Recipes in Dataiku contain the transformation steps, or processing logic, that act upon datasets.
In the Flow, blue squares represent datasets. The yellow, orange, and red circles, on the other hand, which connect datasets to one another, represent recipes.
Keeping processing logic separate from datasets has a number of benefits:
One is that data storage technologies rapidly change. As these winds shift, the underlying storage infrastructure of a dataset can change (for example, switching cloud providers) without impacting the processing logic found in the recipes of a Flow.
Another is a clear sense of data lineage in a project. By looking at the Flow, you can see all actions that have been applied to the data recorded in recipes – from the raw imported data to the final output dataset.
A circle in the Flow represents a recipe, but its color represents the category of recipe. Dataiku recipes can be divided into visual, code, or plugin recipes.
Visual recipes (in yellow) accomplish the most common data transformation operations, such as cleaning, grouping, and filtering, through a pre-defined graphical user interface.

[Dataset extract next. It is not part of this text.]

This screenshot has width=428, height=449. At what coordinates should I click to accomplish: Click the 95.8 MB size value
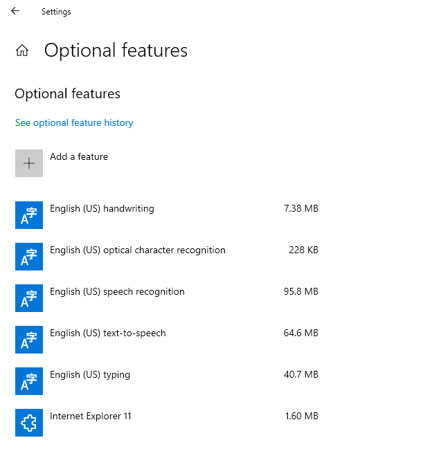tap(301, 291)
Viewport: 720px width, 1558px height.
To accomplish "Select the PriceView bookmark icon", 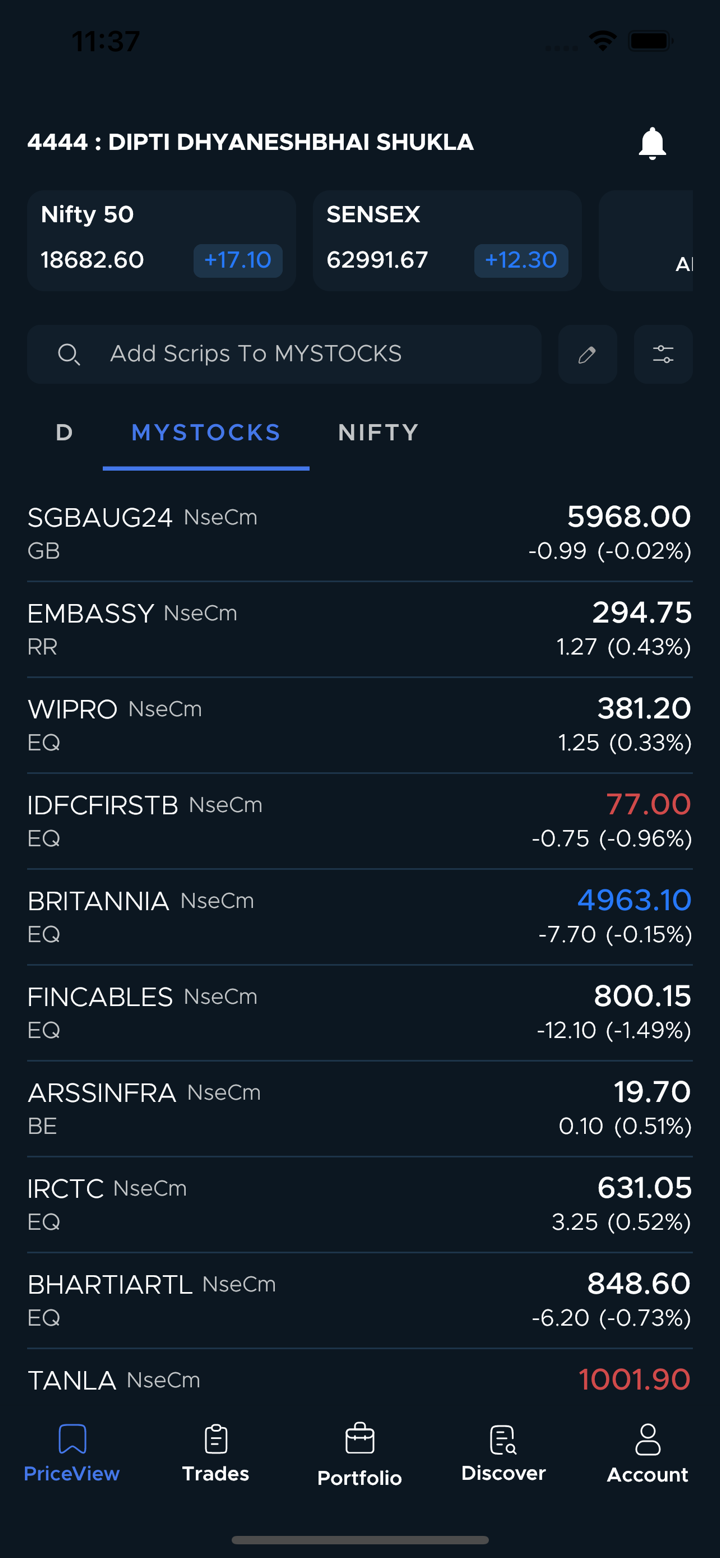I will pos(72,1440).
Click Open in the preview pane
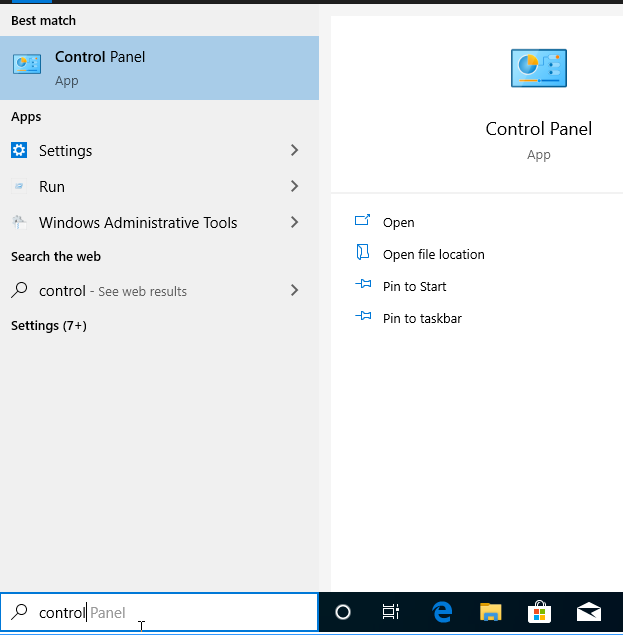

Instead of a pre-defined visual recipe, you are free to define your own processing logic in a code recipe (in orange), using a language such as Python, R, or SQL.
The third category of recipe is the plugin recipe (typically in red). A full discussion of plugins within Dataiku is outside the scope of this section, but know that they are a way for coders to extend the native capabilities of Dataiku.
If code recipes give you complete freedom to perform any data processing task, and visual recipes can be used and understood by everyone in your team, a plugin recipe combines these benefits by wrapping a visual interface on top of a code recipe.